Yes, I was talking about the number of fields in the udsentry. I had to test it, just in case.

Are those benchmarks run in Release (or RelWithDebInfo) mode, rather than Debug (which is a big no no for benchmarks)? Qt should be compiled with optimizations enabled too.

Yes, since the last comment of D11487 everything is compiled with -O2 -mtune=native
Qt is the one provided by OpenSuse.

jtamate updated this revision to Diff 33507.May 2 2018, 6:08 PM

Another way to improve insertion speed in release could be:
Transform "insert" to really insert only, with ASSERTS if it used as "replaceOrInsert" and add new methods "replaceOrInsert".

The measurements in the first structure has been done commenting the asserts.
before: 0.00039 msecs per iteration (total: 52, iterations: 131072)
after: 0.00033 msecs per iteration (total: 88, iterations: 262144)

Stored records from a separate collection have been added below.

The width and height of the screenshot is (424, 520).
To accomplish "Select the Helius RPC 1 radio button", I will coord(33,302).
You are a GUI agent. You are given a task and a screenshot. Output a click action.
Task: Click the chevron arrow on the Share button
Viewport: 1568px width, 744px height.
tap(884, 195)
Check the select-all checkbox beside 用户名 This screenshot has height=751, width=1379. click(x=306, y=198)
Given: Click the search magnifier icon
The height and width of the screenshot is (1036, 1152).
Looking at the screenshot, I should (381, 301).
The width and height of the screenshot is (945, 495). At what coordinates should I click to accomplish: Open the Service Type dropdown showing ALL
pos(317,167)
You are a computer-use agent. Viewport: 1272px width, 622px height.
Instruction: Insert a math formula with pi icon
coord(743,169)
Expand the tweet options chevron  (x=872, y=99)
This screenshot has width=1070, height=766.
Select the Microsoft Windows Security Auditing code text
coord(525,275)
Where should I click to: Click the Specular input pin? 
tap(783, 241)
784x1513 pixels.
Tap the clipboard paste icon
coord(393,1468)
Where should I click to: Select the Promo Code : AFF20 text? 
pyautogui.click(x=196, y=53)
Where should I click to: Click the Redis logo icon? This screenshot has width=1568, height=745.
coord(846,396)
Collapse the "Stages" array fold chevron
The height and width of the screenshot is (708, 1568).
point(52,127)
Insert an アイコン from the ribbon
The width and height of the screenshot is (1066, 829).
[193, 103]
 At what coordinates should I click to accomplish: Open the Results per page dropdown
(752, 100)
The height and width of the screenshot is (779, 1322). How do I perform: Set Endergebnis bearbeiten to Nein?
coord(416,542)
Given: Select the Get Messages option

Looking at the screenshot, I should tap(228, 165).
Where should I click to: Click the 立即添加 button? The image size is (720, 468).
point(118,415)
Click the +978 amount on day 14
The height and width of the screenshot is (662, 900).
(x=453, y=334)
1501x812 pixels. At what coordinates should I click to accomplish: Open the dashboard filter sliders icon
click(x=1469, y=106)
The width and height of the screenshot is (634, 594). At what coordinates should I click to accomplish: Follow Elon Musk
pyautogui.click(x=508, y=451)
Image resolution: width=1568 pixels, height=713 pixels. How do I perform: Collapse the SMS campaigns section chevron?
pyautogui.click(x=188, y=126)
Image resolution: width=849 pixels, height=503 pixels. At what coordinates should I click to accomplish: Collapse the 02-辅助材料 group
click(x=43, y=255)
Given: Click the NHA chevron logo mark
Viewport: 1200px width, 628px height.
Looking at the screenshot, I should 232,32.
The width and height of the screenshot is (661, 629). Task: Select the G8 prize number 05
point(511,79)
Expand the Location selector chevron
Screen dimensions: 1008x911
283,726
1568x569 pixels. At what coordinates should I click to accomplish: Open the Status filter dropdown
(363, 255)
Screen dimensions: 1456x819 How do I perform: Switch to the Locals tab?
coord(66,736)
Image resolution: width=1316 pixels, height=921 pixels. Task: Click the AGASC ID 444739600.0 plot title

bruns added inline comments.May 2 2018, 9:32 PM
autotests/udsentry_benchmark.cpp
503

This comment is still wrong - you want to compare the key only, not the whole entry

Also, you no longer need it, as you use a lambda for the comparision now.

508

non-POD types should not be initialized explicitly

510

unsigned int and -1?

518

bad naming, you use field and class Field for different things

526

bad naming again, index is not an index but an entry or field

dfaure added a comment.May 3 2018, 8:06 AM

I like the replaceOrInsert idea, and the assert in insert... we might have to fix some kioslaves, but in general they have no good reason to insert twice for the same key.

In general I like the std::vector + find_if + emplace_back solution. Fast and readable.

autotests/udsentry_benchmark.cpp
520

storage.constBegin(), storage.constEnd() -- same in next method

521

constEnd() here too

522

storage.emplace_back(field, value);

533

emplace_back

558

call it "it", find_if returns an iterator.

621

constBegin() etc. to avoid detaching
it = ...

645

!index->m_str.isEmpty()

QStringLiteral() without arguments never makes sense, there's no literal...

jtamate updated this revision to Diff 33543.May 3 2018, 9:17 AM
jtamate marked 13 inline comments as done.
jtamate edited the summary of this revision. (Show Details)
jtamate edited the test plan for this revision. (Show Details)

I've included some methods that will be needed if AnotherUDSEntry replaces the current one.
I hope to have addressed all your comments.

jtamate updated this revision to Diff 33607.May 4 2018, 8:10 AM

Removed some methods that are not used in the benchmarks.
Added the asserts to check the type of the data at the beginning of every insert and replaceOrInsert.

FYI: Checking the new implementation in live, so far only two asserts in listjob running kfind.

dfaure accepted this revision.May 4 2018, 8:33 AM

Thanks

This revision is now accepted and ready to land.May 4 2018, 8:33 AM
This revision was automatically updated to reflect the committed changes.